WORK REQUIRED: Copy out the listing below line for line, leaving out the pictures.

TASK INPUTS:
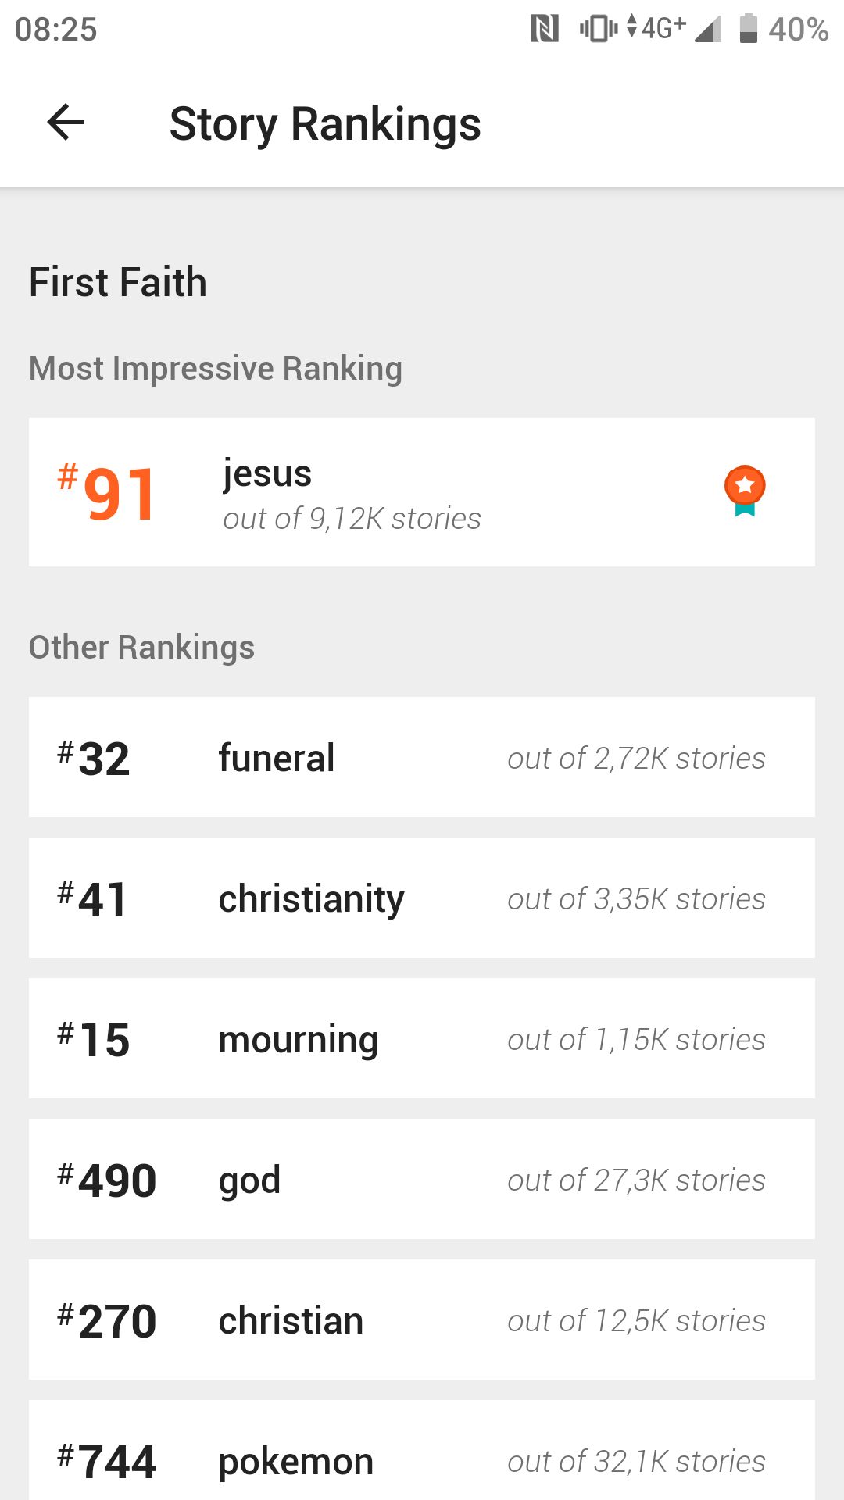
Task: Tap "out of 27,3K stories" text
Action: click(x=636, y=1180)
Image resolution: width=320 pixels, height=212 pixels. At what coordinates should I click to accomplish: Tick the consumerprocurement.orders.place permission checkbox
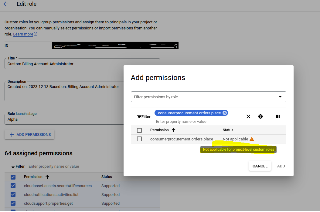[139, 139]
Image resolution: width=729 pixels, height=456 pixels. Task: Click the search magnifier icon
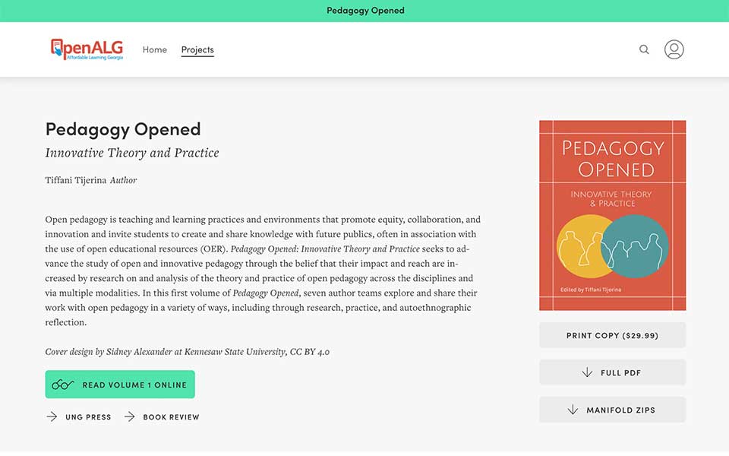pyautogui.click(x=644, y=49)
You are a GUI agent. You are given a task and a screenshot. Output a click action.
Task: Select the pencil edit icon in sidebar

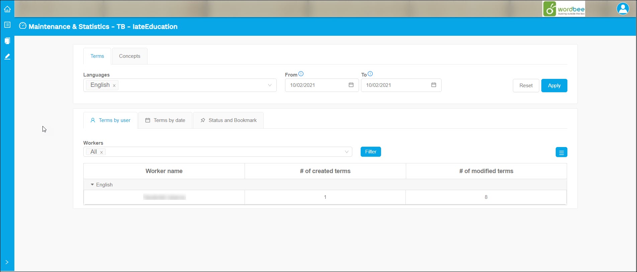tap(7, 56)
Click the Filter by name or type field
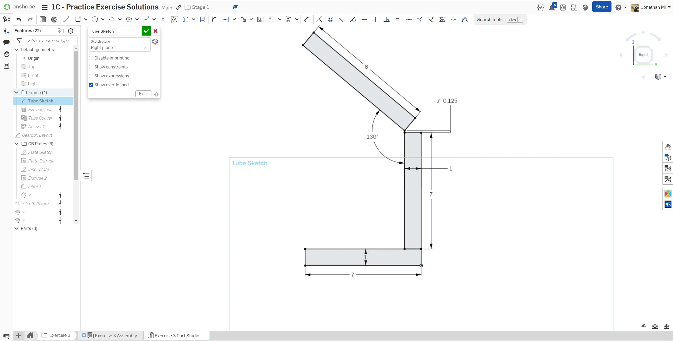 coord(52,41)
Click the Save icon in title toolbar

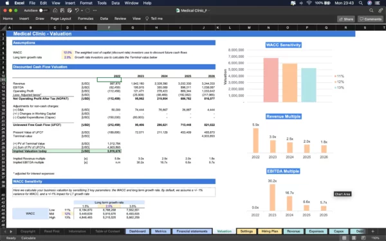pyautogui.click(x=62, y=10)
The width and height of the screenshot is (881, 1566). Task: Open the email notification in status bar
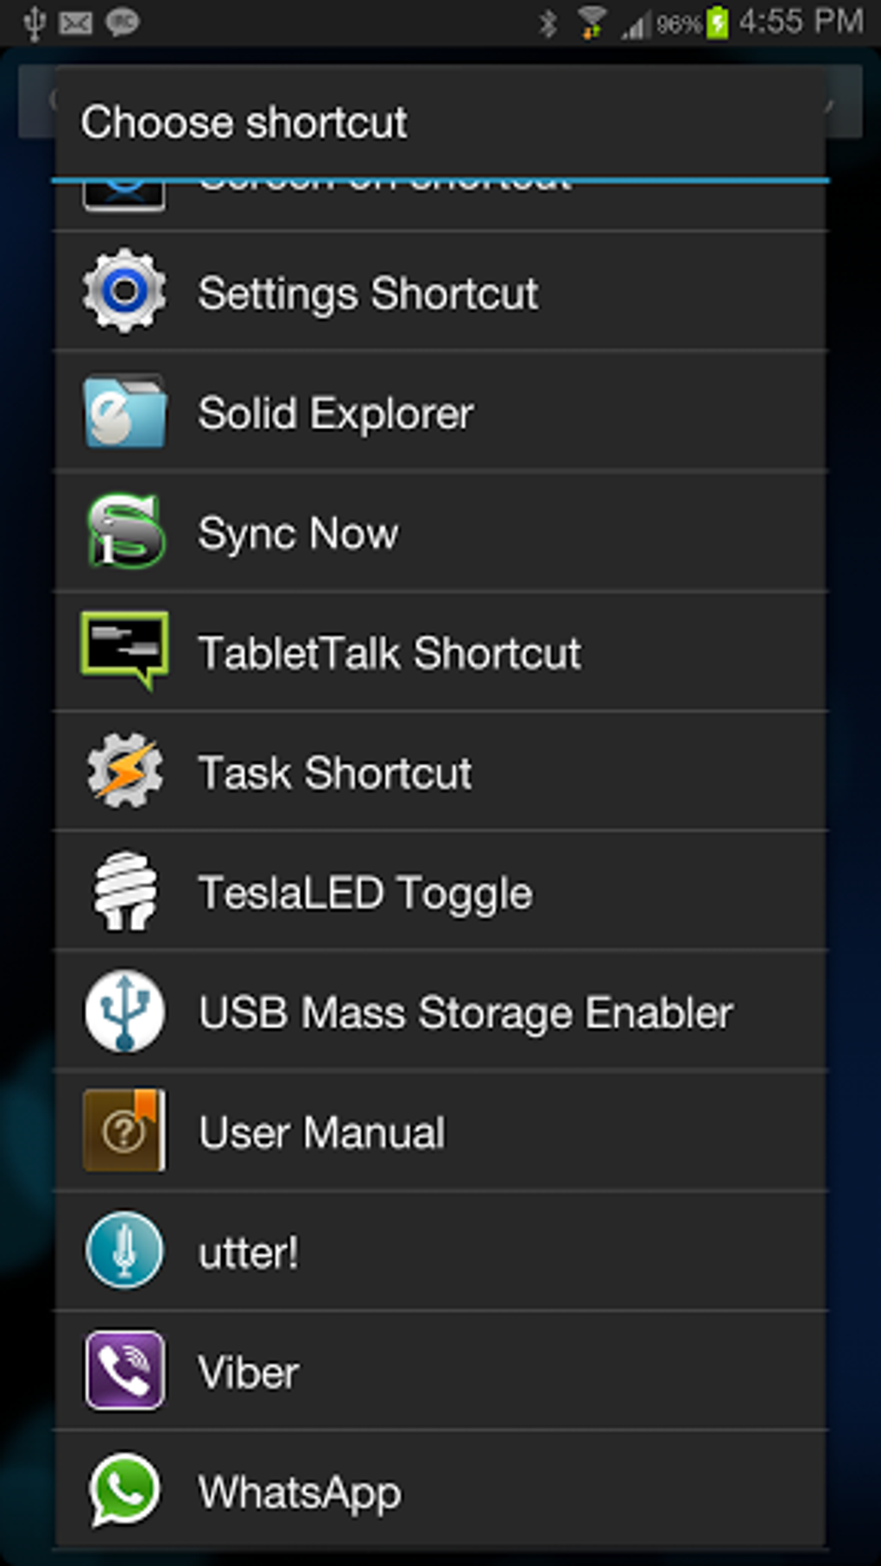[x=75, y=22]
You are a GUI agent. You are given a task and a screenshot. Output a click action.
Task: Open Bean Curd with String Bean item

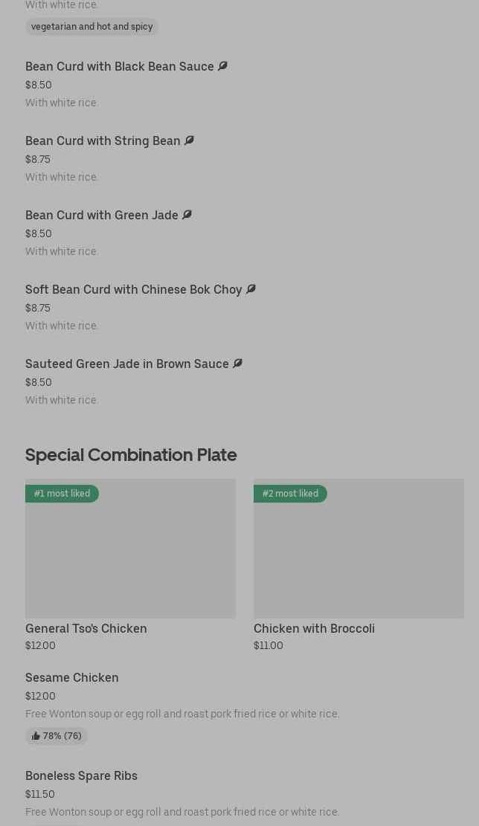click(103, 141)
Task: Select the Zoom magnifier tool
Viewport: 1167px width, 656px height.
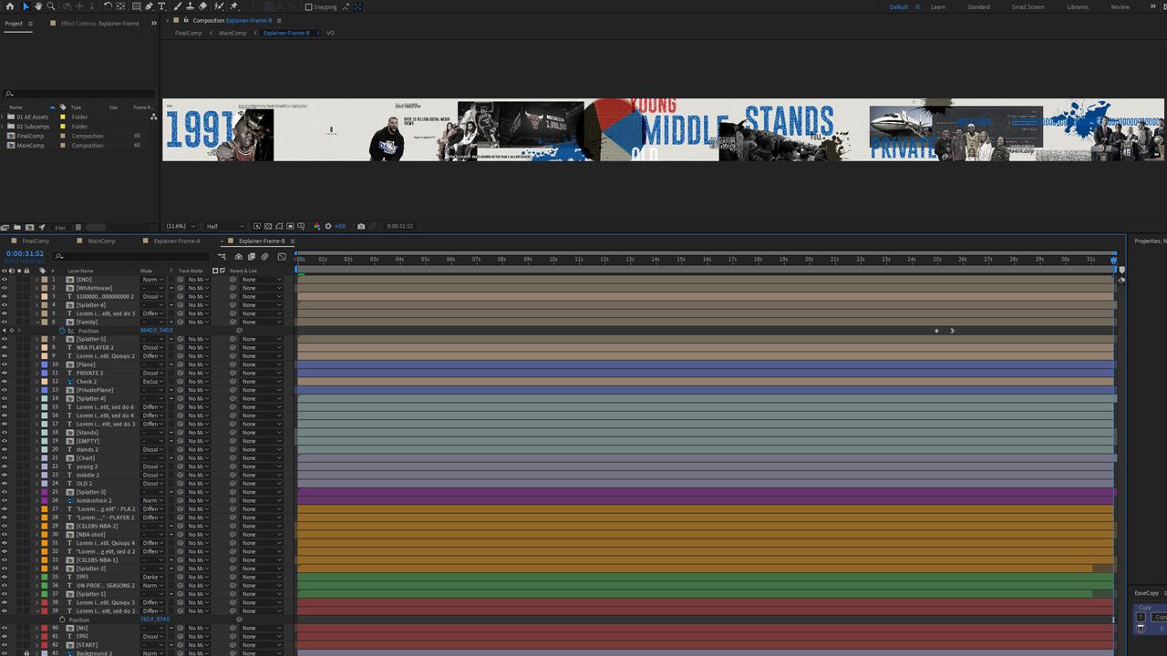Action: pos(50,6)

FINAL ANSWER:
Task: Tap "out of 27,3K stories" text
Action: click(x=636, y=1180)
Image resolution: width=320 pixels, height=212 pixels. At what coordinates should I click to accomplish: Tick the consumerprocurement.orders.place permission checkbox
[139, 139]
Image resolution: width=729 pixels, height=456 pixels. Task: Click the search magnifier icon
pyautogui.click(x=644, y=49)
You are a GUI agent. You are given a task and a screenshot. Output a click action.
Task: Select the pencil edit icon in sidebar

tap(7, 56)
Click the Filter by name or type field
 coord(52,41)
Click the Save icon in title toolbar

pyautogui.click(x=62, y=10)
The width and height of the screenshot is (881, 1566). Task: Open the email notification in status bar
[x=75, y=22]
You are a GUI agent. You are given a task and a screenshot. Output a click action.
Task: Open Bean Curd with String Bean item

click(103, 141)
Task: Select the Zoom magnifier tool
Viewport: 1167px width, 656px height.
Action: pos(50,6)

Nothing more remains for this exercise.